A los pocos días repetimos la aventura. Misma operación. Nos levantamos tempranísimo, llegamos, saludamos, ocupamos nuestros sitios, lanzamos los anzuelos y esperamos. Estando en esto, observo que el sedal de mi caña, en lugar de estar tirante, empieza a plegarse sobre sí mismo haciendo unos extraños bucles. Tiro de la caña para ver si estirando el sedal desaparecen los bucles. Así es durante un instante, pero de nuevo aparecen, esta vez con más intensidad. Suelto sedal y nada. Recojo sedal y consigo que los bucles se enreden con las anillas de la caña, con lo que todo se queda atascado. Mi primo se da cuenta, deja su caña y trata de ayudarme. No conseguimos nada por lo que optamos por marcharnos. Las risas no se oían pero se sentían.
Pasé toda la tarde de ese día desenredando la caña. Cuando ya se ponía el sol estaba lista de nuevo.
Otro día, mi primo me propuso ir de nuevo a pescar, pero esta vez no iríamos al pantano sino al río Esla. Pensé que para él dos días de hacer el ridículo en el mismo sitio ya eran suficientes. Acordamos el día y la hora, que no sería tan temprana como para ir al pantano.
Llegada la fecha, marchamos para allá. Como todos los ríos de montaña, el Esla es rápido, no muy ancho, con abundancia de chopos y espinos en sus márgenes. La especialidad de mi primo son las truchas, por lo que vino preparado para ello. Yo me quedé en un remanso, mientras él se metía en el río. Afortunadamente no había nadie por los alrededores. Tan sólo unas vacas pastando en un prado cercano.
Una vez instalado, lanzo mi caña, quizás con mayor energía de la debida, pues el anzuelo se queda enredado en una rama de un árbol de la otra orilla. Allí me quedé en otra situación ridícula. Afortunadamente mi primo estaba de espaldas, en medio del río, absorto con sus truchas. Empiezo a tirar, el sedal no cede, pero la rama si que llega hasta el río. En una de estas mi primo se vuelve y me saluda con la mano, yo disimulo y le contesto al saludo. El anzuelo no se suelta, así que opto por cortar el sedal con una navajita que llevaba. Ni se me ocurre montar otro anzuelo. Decido hacer lo mejor sé hacer, es decir, quedarme sentado viendo crecer la hierba, escuchando los pájaros y oyendo el rumor del agua, mientras me alivio del calor del mediodía con pequeño ventilador de bolsilo.
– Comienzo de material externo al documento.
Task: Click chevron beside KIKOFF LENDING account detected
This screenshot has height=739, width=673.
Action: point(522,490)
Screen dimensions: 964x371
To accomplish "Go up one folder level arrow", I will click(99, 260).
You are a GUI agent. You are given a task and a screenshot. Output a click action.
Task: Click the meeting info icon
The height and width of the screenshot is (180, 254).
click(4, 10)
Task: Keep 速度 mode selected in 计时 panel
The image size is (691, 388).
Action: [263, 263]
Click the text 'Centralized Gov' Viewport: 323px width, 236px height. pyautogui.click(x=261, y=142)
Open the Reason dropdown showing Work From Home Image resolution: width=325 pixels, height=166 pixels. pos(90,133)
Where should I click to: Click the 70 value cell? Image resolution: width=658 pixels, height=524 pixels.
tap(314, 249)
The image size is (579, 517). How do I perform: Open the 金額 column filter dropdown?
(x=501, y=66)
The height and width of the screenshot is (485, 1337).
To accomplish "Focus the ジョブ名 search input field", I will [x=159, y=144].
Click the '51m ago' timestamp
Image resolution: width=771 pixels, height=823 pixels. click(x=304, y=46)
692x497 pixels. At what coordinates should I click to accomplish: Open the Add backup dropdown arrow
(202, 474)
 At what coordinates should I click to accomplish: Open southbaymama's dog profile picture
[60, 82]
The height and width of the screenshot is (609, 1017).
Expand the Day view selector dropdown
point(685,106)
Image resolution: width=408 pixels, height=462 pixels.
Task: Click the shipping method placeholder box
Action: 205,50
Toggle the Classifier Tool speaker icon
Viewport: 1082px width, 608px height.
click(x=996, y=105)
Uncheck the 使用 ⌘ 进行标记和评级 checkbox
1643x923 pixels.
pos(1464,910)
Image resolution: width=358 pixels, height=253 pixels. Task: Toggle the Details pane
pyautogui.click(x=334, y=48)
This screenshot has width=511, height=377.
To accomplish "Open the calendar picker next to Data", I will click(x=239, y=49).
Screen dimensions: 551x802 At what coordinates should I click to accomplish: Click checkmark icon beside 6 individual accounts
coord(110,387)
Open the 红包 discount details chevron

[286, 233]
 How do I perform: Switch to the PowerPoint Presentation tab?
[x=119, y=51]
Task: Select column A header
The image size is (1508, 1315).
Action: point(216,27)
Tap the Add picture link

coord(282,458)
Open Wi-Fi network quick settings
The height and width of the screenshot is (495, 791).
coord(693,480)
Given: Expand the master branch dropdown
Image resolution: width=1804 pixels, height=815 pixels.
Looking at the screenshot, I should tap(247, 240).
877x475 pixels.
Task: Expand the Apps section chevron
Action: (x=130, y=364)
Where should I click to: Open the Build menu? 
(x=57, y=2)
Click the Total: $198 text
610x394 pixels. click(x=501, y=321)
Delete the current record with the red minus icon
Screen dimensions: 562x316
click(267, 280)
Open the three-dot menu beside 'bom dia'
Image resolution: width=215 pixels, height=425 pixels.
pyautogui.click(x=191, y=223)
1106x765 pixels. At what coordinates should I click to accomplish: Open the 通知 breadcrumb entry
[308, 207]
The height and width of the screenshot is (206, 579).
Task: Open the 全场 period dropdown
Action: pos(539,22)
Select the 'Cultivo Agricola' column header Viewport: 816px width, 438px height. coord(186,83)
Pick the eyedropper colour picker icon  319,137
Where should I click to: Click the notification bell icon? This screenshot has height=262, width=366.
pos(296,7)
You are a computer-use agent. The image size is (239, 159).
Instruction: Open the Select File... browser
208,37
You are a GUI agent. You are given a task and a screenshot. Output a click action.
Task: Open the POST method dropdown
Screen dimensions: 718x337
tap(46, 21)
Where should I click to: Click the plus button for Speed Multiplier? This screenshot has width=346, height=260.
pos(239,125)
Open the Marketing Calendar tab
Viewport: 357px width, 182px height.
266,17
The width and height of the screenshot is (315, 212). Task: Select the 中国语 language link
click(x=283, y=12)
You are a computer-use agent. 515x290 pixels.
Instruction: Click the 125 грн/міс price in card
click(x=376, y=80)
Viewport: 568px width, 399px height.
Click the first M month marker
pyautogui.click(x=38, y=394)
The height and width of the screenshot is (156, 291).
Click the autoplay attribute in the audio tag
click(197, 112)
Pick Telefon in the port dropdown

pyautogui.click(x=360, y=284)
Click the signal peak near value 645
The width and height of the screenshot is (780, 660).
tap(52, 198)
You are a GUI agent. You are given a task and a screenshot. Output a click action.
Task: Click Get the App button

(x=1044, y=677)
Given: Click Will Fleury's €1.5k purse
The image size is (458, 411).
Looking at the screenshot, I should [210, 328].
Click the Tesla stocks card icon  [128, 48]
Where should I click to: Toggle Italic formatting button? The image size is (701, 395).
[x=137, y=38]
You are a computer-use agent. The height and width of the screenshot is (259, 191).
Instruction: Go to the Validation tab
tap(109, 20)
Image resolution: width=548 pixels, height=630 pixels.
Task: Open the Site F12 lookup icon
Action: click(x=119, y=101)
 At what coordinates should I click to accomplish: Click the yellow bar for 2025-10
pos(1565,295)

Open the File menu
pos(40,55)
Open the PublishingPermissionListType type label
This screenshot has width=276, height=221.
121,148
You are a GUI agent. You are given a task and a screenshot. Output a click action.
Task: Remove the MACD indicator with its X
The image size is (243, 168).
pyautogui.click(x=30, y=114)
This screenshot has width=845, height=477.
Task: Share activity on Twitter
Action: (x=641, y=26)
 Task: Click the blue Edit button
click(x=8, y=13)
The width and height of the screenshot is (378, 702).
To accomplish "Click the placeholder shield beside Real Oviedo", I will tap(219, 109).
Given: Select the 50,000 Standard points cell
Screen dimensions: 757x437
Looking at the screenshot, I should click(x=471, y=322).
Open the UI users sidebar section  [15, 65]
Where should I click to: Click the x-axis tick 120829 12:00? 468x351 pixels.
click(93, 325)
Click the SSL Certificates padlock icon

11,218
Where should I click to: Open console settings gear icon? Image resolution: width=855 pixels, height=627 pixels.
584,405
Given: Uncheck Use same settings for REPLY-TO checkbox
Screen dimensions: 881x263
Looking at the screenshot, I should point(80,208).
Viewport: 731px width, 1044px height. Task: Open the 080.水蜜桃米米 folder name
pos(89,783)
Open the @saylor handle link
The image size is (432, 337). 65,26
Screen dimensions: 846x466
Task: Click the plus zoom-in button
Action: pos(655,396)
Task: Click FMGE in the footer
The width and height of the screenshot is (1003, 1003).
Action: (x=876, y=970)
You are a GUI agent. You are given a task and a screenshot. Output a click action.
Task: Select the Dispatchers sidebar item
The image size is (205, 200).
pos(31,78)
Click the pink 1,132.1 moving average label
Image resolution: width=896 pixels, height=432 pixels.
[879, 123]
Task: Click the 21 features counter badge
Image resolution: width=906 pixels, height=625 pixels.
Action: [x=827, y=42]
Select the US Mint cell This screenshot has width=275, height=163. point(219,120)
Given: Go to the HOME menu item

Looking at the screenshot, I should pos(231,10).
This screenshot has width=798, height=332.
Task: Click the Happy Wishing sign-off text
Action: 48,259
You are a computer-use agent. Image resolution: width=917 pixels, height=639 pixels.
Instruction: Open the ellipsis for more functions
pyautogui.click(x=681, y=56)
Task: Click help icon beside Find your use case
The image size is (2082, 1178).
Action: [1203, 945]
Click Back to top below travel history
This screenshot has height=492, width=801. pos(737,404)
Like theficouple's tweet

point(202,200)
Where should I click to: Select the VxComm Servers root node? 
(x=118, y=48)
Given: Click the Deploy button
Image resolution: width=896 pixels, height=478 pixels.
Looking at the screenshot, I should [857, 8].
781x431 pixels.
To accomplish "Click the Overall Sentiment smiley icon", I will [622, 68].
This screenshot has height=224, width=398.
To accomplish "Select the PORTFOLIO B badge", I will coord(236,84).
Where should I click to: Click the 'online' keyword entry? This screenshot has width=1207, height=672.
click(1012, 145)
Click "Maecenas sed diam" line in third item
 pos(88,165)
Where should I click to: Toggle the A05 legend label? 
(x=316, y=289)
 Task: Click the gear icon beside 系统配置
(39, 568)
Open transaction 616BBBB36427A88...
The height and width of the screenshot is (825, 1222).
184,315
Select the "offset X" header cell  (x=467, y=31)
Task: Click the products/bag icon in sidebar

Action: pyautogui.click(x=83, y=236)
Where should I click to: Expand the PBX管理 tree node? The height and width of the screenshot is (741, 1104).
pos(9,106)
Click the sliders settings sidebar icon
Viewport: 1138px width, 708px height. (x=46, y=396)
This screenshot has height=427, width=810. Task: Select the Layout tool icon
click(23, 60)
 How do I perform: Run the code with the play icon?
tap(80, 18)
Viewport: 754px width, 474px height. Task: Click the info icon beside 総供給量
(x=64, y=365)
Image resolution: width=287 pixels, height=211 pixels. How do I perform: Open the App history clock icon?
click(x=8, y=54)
Así estuve toda la mañana, mientras tanto, mi primo pescó un montón de truchas. Como yo no había pescado nada me dio la mitad, que nos sirvieron para la cena de esa noche.
Las vacaciones acabaron a los pocos días, el equipo de pesca fue envuelto debidamente y colocado en el altillo de un armario donde debe estar todavía, treinta años después de estos sucesos.